**Description of the task**
Go through the material and pull out every line with the string "sidebar" in it.

★ ★ ★

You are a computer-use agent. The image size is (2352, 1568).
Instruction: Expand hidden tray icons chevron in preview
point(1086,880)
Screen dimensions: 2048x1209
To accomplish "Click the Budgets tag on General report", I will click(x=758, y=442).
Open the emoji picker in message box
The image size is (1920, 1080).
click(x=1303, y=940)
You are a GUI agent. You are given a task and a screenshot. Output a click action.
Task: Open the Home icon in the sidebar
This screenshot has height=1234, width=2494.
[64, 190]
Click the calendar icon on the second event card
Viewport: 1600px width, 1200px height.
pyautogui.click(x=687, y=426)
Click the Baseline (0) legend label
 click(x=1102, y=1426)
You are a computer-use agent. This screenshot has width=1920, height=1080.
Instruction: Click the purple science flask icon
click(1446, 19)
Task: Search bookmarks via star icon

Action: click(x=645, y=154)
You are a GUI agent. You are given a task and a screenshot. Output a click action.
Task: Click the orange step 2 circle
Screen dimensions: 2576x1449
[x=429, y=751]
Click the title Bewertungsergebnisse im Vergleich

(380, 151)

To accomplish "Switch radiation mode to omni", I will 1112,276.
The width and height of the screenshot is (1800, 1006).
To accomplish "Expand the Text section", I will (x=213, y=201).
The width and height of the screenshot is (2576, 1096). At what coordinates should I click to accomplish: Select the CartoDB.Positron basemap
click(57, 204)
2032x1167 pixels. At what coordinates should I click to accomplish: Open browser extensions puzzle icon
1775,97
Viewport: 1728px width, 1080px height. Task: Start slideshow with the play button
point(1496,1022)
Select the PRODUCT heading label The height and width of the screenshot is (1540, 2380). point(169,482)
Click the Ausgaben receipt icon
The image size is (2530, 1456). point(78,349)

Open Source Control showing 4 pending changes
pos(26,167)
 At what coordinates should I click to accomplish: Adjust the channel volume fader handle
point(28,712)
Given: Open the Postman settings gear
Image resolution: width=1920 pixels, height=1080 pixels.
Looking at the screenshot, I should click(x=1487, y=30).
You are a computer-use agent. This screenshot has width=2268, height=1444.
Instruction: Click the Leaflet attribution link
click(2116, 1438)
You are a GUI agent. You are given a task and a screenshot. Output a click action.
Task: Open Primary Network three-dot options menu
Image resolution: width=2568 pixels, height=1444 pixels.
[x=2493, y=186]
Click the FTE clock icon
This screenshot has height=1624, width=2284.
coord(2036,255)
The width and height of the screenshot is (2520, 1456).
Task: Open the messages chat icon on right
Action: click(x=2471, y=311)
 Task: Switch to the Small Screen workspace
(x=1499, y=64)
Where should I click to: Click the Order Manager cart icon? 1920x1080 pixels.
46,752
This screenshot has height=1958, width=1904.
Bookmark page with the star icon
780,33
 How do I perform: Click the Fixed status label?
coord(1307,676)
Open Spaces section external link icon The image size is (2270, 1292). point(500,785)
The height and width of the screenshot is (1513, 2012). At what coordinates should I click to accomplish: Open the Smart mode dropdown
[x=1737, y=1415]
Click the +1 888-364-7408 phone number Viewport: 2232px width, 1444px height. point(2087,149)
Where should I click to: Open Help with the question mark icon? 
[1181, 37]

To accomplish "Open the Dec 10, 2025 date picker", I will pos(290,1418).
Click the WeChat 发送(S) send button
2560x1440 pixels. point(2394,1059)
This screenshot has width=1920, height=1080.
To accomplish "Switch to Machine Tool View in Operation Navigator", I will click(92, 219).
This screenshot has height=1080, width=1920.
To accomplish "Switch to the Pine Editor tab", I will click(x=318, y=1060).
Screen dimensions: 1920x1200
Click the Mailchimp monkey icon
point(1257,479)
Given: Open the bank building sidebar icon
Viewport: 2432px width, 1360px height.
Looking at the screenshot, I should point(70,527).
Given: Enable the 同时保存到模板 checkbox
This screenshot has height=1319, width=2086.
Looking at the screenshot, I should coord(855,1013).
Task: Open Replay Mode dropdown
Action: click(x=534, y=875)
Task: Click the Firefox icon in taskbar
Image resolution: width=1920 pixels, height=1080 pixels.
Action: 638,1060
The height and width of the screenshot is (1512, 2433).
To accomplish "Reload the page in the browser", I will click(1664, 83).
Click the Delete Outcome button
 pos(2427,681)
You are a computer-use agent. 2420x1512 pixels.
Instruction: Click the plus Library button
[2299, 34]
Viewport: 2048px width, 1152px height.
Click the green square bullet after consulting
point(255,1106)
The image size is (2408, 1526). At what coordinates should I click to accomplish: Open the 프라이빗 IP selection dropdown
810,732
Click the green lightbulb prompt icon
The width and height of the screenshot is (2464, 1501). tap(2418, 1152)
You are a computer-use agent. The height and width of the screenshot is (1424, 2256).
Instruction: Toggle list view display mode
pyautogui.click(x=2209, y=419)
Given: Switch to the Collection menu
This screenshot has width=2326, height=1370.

★ ★ ★

**Response to this task**
Task: Open the Home icon in the sidebar
Given: Open the bank building sidebar icon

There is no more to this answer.